Cameron Sinclair was trained as an architect at the University of Westminster and at the Bartlett School of Architecture, University College London. During his studies, Sinclair developed an interest in social, cultural, and humanitarian design. His postgraduate thesis focused on providing shelter to New York's homeless through sustainable, transitional housing. After his studies, he moved to New York where he worked as a designer and project architect.
In 2006 Sinclair and Architecture for Humanity co-founder Kate Stohr compiled a bestselling book, Design Like You Give A Damn: Architectural Responses to Humanitarian Crises, following up in 2012 with Volume : Building Change From the Ground Up. He is heavily involved in bringing socially relevant building into academia and serves on advisory boards of the Acumen Fund, the Institute for State Effectiveness, and the Ontario College of Art and Design.
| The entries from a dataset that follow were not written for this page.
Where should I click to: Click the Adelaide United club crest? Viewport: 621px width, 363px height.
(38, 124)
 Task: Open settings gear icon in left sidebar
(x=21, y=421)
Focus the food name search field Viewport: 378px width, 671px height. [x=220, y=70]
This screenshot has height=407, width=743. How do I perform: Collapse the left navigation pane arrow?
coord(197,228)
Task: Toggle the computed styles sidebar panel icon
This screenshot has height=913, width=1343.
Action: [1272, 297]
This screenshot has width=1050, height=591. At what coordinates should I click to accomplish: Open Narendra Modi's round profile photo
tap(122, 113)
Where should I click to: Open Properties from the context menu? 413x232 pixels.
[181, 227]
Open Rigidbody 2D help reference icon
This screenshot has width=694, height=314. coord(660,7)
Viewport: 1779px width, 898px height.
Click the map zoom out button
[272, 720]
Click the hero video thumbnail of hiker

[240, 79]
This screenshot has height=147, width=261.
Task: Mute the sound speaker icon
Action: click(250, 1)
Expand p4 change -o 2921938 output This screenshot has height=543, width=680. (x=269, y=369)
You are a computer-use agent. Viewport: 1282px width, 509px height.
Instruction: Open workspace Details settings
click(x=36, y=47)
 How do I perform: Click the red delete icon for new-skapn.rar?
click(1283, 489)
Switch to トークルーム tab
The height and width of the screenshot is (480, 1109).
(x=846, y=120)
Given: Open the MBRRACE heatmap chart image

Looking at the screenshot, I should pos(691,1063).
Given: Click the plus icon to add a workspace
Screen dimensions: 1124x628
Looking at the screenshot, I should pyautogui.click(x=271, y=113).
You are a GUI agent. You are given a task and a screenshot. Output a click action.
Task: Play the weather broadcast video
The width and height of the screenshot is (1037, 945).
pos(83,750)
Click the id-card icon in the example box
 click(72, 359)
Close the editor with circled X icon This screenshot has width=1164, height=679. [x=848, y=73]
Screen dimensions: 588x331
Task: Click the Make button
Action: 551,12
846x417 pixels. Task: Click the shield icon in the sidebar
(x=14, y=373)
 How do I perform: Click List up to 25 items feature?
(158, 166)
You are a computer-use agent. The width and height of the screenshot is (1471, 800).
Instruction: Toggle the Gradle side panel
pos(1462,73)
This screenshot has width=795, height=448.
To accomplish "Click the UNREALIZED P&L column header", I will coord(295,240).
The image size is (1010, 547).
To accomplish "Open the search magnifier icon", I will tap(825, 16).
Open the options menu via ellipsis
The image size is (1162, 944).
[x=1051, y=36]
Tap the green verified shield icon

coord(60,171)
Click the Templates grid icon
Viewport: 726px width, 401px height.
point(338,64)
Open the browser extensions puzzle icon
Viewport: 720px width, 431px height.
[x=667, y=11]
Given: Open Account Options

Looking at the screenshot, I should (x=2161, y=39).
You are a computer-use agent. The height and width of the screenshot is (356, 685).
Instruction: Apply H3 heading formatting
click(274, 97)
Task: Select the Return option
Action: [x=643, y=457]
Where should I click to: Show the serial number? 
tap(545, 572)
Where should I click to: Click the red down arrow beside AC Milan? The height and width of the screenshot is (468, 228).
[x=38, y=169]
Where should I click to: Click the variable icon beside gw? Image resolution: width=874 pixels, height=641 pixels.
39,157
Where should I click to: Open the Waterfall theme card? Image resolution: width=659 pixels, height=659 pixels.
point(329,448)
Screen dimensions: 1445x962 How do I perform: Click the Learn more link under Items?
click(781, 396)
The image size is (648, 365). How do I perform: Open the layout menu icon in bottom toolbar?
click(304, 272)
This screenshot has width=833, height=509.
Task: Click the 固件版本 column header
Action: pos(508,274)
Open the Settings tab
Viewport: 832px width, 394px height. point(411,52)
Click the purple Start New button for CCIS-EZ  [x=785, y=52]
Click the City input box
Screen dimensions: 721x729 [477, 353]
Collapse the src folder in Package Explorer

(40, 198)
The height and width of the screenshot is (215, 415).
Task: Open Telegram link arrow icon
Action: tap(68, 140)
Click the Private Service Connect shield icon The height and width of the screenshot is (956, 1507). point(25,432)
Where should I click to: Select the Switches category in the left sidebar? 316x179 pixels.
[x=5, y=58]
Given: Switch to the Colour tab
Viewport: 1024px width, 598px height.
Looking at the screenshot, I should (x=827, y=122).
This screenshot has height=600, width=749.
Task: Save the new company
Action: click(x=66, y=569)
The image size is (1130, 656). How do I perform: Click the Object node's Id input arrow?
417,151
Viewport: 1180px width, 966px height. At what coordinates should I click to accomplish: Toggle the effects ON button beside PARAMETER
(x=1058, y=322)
Sinclair is a TED prize recipient and is a Young Global Leader of the World Economic Forum. In 2008 Architecture for Humanity and its co-founders Sinclair and Stohr were named as recipients of the Design Patron Award for the National Design Awards. The following year, Sinclair and Stohr were jointly awarded the Bicentenary Medal by the Royal Society of Arts for increasing people's resourcefulness.
As a result of the 2006 TED Prize, Architecture for Humanity launched the Open Architecture Network, the world's first open source community dedicated to improving living conditions through innovative and sustainable design. Every two years this network hosts a global challenge to tackle a systemic issue within the built environment.
"I love architecture because sometimes you get awesome emails (if you are an architecture nerd that is)."